The bottles of shampoo and shower gel offered in our hotel rooms are living their last hours. Here’s why.
Let’s face it: we’ve all done it. Discreetly slip the small bottle of shampoo or shower gel placed on the edge of the bathtub into your toiletry bag, just before leaving the hotel room.
Many travelers know this almost instinctive gesture by heart. This is particularly true for those who travel in the cabin and prefer to rely on hotel products rather than bothering to buy or fill regulatory mini-bottles. However, these welcome products that we love so much could soon disappear from European bathrooms. The European Union is in fact preparing to ban them.
As part of the regulation on packaging and packaging waste (known as PPWR), adopted by the European Parliament and the Council in 2024, Brussels intends to drastically limit the use of disposable containers in several sectors, including the hotel industry. It is indeed the famous individual bottles that are in the viewfinder. Shampoos, shower gels, conditioners or lotions offered in rooms, generally packaged in formats less than 100 ml or 100 g, must be removed when they are for single use. According to the timetable provided for in the text, this ban must come into force by 2030.
The reason for this upheaval is simple: these small plastic packaging generate considerable quantities of waste. To give an idea, the Marriott group alone estimated to eliminate nearly 500 million miniature bottles per year simply by switching to refillable dispensers. Across the entire European hotel industry, billions of plastic containers end up in the trash every year. They are often half full, thrown away during daily cleaning even when there is some left. An ecological nonsense that Brussels wants to put an end to once and for all.

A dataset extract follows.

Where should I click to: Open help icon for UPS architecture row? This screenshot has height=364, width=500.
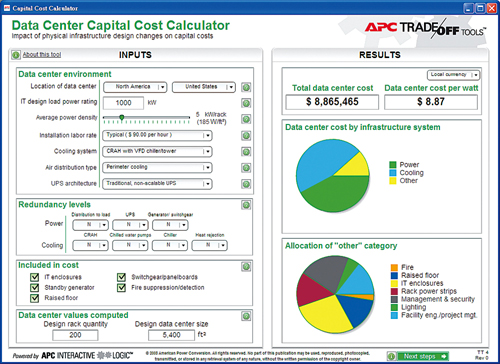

To comply with regulations, hotels will therefore have to rethink their bathrooms. The most obvious solution, already adopted by several large chains, consists of installing refillable dispensers fixed in the shower or near the sink. These systems make it possible to offer shampoo and shower gel in large quantities while considerably reducing packaging. For travelers, the change will be gradual but very real. Welcome products will remain available, but they will no longer come in the form of those little bottles that we loved to take so much.
Good news all the same: travel formats sold in stores are not affected by this measure. Everyone can therefore continue to slip their favorite shampoo into their cabin kit. It remains to be seen whether large wall-mounted dispensers will one day have the same charm as a small bottle slipped into a suitcase as a souvenir.